As we approach the celebration of Easter, this year we are going to walk through a series of texts from the Gospel of Matthew – a walk that will begin at Jesus’ arrest in the Garden of Gethsemane and end at the cross. These passages are generally passed by in the rush from Palm Sunday to Easter, but they incorporate essential stories – not just for accurate historical reflection on Jesus’ last week in Jerusalem, but also for the theological understanding of how the depth of human failures collides with the grace and the truth of God.
2011 Lent Sermon Series – The Jesus Trials
- March 6 – Matthew 26:47-56 -The Trial of the Christian Disciples
- March 13 – Matthew 26:57-68 - The Trial of the Jewish Leadership
- March 20 – Matthew 26:69-75 - The Trial of the Christian Disciple Peter
- March 27 – Matthew 27:1-10 - The Trial of the Christian Disciple Judas
- April 3 – Matthew 27:11-26 - The Trial of the Roman Leadership
- April 10 – Matthew 27:15-26 - The Trial of the Jewish People
- April 17 – Palm Sunday – Matthew 27:27-31 - The Trial of the Roman Soldiers
- April 22 – Good Friday – Matthew 27:32-44 - The Trial of Everyone
- April 24 – Easter Sunday – Matthew 28:1-10 - Easter
This series is entitled the Jesus Trials – they are the events on the last day of Jesus’ life on earth in which he was constantly being put to the test for who he was, what he said and what he did.
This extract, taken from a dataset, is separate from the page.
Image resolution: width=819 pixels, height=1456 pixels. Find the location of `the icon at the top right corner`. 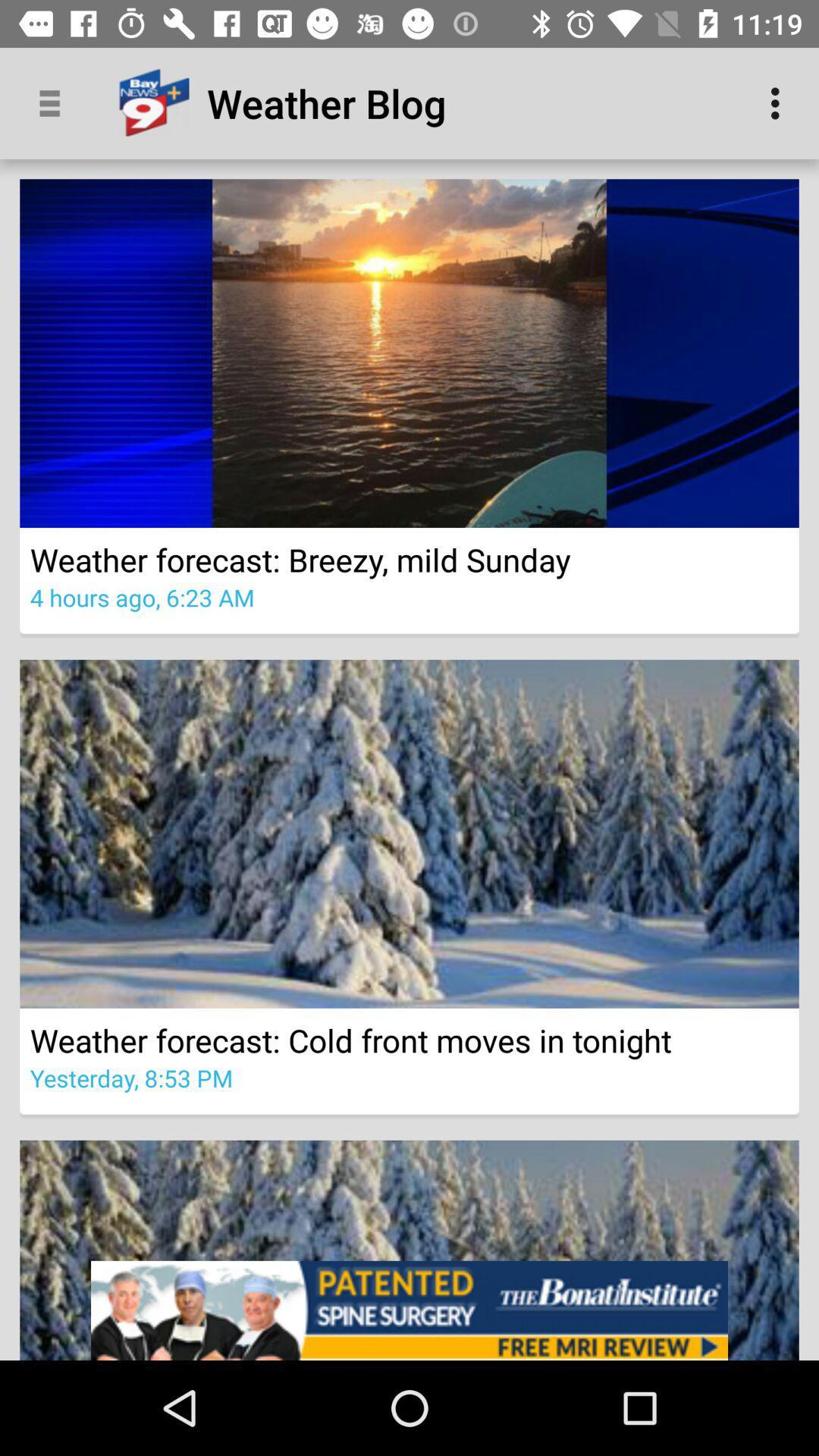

The irony, though, is that the trials he endured were actually the trials of the people involved. Each group we will look at in the Sermon Series – the “Christian” disciples, the “Roman” leadership, the “Jewish” authorities – failed their own time of trial. That is to say, in the midst of Jesus’ ordeal, he remained the innocent one led to death while all the participants of the story were guilty of a whole host of sins, all which led Jesus to the cross – a cross intended to deal once and for all with those very sins.
This will be a sermon series exploring the fallenness of all humanity, hopefully dismantling the often asked but theologically absurd question of “who killed Jesus?” The Bible is clear – no one is righteous, no, not one. Therefore, all are responsible, all are complicit in the death of Christ. For there is no one for whom Christ’s death was not necessary, who does not need the atoning sacrifice of Christ on their behalf. The Bible is also clear that Jesus’ death on our behalf was God’s will for our salvation – a will that can never be thwarted by the depths of human sin.
However, as we walk through this we will also see the powerful redemptive nature of Gospel of Jesus Christ. It is a gospel that can take the cowards, the liars, the powerful, the deniers, the betrayers, the abandoners and extends to them a grace they did not deserve, a power they could never gain on their own, a love that is deeper than the depths of their sin. We will certainly see ourselves in the failures of all involved – but the text of Gospels is intended to lead us through the valley of failure and into the glorious vistas of grace. It is a climb we cannot make on our own, but a climb made possible by the truth of Easter.
Christ died for the very sins that led him to an unjust cross – yet a cross that achieved the justice of God, the dismantling of sin, death and evil. Prepare yourselves each Sunday by reading the texts listed and pray through what God is speaking to his church.